**WHAT IS EXPECTED**
Using the records below, please work out how many lines contain "will"; answer with the number alone.

Saved data entries:

....................

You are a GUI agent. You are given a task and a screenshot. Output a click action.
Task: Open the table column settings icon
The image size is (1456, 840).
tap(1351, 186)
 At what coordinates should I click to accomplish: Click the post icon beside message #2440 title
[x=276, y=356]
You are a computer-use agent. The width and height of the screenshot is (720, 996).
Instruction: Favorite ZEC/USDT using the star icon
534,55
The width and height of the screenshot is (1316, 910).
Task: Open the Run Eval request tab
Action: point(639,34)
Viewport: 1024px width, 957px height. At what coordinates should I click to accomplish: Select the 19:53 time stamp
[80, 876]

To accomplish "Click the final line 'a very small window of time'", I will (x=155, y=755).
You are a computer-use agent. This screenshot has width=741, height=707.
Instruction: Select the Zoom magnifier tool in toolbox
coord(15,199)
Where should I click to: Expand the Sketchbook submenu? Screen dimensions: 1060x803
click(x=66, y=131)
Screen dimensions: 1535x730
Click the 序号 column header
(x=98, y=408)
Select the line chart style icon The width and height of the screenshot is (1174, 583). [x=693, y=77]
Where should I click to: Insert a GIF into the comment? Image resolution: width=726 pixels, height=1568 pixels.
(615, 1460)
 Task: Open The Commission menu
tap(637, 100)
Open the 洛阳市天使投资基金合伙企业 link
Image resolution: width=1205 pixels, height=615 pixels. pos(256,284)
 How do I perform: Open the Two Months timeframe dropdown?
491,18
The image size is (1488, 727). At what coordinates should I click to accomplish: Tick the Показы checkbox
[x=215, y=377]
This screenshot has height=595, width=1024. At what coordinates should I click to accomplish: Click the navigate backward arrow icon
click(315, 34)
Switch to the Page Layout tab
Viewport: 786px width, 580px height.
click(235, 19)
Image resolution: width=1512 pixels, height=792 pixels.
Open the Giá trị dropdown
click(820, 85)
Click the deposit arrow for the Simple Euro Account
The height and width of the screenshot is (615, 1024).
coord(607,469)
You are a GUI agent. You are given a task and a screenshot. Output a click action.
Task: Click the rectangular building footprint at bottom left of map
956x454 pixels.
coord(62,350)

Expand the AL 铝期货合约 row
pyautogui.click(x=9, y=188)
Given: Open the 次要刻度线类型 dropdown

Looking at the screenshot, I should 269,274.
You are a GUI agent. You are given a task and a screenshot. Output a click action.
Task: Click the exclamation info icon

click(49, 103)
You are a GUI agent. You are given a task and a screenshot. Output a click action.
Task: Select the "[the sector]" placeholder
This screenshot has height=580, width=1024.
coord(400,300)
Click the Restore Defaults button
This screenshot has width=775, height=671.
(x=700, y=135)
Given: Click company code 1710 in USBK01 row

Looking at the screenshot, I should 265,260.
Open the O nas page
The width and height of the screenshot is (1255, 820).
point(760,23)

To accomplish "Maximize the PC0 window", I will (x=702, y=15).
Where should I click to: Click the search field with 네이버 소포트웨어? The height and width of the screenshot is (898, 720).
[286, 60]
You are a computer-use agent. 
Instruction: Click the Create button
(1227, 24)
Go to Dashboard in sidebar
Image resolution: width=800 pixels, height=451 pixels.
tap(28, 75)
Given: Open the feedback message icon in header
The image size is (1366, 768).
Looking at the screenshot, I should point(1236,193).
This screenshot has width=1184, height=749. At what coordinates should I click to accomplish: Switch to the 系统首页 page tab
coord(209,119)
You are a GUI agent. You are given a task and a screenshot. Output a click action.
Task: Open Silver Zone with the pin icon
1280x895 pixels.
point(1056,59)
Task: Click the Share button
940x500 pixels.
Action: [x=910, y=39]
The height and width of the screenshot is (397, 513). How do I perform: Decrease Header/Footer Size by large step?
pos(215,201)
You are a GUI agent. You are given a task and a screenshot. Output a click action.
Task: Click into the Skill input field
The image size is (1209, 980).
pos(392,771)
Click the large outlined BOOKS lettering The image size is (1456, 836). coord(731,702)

....................

**TASK ANSWER**
2